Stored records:

· · · · ·

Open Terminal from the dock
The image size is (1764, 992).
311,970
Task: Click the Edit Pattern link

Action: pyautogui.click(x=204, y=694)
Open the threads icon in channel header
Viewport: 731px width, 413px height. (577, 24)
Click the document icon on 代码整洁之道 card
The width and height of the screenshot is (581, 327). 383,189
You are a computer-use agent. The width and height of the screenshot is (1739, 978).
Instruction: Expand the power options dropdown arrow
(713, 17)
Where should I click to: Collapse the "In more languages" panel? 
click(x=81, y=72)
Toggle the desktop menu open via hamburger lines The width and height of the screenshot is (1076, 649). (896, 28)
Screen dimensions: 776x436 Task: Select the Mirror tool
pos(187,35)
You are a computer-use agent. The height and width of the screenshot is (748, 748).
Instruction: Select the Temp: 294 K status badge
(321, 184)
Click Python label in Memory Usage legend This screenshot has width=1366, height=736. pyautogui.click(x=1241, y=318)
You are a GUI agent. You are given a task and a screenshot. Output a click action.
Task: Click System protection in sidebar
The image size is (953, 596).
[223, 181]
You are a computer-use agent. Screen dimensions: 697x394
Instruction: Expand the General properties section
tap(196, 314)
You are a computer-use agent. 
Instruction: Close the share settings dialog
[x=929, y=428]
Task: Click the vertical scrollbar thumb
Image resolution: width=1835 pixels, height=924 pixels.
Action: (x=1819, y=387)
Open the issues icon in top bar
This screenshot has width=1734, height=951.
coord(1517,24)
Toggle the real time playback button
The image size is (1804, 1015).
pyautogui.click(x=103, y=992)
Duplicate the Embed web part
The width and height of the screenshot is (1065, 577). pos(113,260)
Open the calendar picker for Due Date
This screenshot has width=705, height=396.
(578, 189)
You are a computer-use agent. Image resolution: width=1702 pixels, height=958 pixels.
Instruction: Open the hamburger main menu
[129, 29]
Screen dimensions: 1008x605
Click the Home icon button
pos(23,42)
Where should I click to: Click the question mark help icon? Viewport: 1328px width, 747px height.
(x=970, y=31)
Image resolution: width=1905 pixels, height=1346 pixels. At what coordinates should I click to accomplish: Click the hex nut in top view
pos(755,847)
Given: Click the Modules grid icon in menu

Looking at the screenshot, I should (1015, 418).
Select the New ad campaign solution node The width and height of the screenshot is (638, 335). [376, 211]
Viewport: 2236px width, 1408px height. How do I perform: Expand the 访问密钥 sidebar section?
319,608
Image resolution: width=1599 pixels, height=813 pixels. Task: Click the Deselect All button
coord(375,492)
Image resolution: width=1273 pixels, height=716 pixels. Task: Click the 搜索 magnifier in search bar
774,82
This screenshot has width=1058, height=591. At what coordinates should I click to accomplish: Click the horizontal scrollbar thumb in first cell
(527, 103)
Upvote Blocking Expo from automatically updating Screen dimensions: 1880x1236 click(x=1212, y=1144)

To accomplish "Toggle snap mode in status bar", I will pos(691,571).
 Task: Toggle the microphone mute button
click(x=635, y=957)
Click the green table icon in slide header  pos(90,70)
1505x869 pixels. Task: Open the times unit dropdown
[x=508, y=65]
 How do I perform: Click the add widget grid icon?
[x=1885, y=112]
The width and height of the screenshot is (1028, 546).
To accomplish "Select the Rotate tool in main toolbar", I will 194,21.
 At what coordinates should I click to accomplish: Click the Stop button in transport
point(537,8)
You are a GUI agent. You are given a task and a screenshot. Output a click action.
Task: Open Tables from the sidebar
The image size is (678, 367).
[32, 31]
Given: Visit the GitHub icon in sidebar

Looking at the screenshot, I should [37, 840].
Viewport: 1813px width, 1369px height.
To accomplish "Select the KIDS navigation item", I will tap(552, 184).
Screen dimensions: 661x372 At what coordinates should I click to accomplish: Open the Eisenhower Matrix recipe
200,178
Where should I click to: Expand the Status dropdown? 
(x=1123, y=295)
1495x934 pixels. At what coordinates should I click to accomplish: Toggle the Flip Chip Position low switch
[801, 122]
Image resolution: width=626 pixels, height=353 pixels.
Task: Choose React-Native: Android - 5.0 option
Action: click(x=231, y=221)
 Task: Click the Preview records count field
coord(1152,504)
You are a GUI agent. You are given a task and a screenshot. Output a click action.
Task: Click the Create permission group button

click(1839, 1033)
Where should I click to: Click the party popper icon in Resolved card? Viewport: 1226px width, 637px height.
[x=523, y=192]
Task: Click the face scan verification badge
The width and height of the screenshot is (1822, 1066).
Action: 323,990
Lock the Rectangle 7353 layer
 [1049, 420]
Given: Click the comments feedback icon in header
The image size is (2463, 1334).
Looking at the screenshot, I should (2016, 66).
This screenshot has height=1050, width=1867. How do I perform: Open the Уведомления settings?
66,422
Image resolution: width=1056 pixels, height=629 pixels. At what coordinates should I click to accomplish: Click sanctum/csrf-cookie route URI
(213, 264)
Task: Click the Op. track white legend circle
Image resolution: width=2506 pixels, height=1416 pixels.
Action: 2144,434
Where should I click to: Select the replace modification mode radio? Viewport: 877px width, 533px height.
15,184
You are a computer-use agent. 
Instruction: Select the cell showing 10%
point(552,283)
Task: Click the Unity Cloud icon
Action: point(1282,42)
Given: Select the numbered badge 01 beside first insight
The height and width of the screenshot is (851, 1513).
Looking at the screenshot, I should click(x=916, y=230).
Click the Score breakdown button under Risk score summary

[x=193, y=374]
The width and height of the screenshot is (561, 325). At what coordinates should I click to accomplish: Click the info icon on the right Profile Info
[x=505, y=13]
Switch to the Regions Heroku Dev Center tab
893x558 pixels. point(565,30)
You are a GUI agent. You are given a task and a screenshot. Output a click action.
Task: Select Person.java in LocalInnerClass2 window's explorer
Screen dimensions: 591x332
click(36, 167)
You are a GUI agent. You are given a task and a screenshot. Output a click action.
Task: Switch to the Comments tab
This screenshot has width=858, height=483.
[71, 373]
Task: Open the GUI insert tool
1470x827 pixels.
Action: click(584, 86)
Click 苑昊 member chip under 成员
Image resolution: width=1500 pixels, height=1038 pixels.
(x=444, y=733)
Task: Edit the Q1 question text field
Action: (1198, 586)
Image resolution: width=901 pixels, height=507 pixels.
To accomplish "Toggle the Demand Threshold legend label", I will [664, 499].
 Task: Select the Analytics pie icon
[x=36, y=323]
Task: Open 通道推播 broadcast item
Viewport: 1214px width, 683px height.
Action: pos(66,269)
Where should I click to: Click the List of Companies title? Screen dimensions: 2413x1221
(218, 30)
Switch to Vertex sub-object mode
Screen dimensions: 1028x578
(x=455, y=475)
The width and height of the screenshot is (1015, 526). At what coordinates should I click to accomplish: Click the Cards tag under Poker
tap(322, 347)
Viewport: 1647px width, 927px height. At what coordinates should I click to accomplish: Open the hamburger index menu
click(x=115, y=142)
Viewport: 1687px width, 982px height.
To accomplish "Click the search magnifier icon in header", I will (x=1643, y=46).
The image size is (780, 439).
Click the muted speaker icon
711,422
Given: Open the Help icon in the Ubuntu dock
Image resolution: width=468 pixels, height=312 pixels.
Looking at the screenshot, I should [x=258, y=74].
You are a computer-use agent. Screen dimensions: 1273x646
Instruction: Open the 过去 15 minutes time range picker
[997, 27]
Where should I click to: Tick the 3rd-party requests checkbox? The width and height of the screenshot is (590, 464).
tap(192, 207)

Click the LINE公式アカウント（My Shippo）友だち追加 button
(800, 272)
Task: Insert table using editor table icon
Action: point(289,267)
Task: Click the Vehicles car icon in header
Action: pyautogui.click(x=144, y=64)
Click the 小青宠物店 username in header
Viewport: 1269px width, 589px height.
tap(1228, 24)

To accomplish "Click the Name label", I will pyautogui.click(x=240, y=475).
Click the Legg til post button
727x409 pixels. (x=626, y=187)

· · · · ·

■ ACTION ITEM:
The string "from" appears on how many lines of the records? State the number alone.

■ ANSWER:
3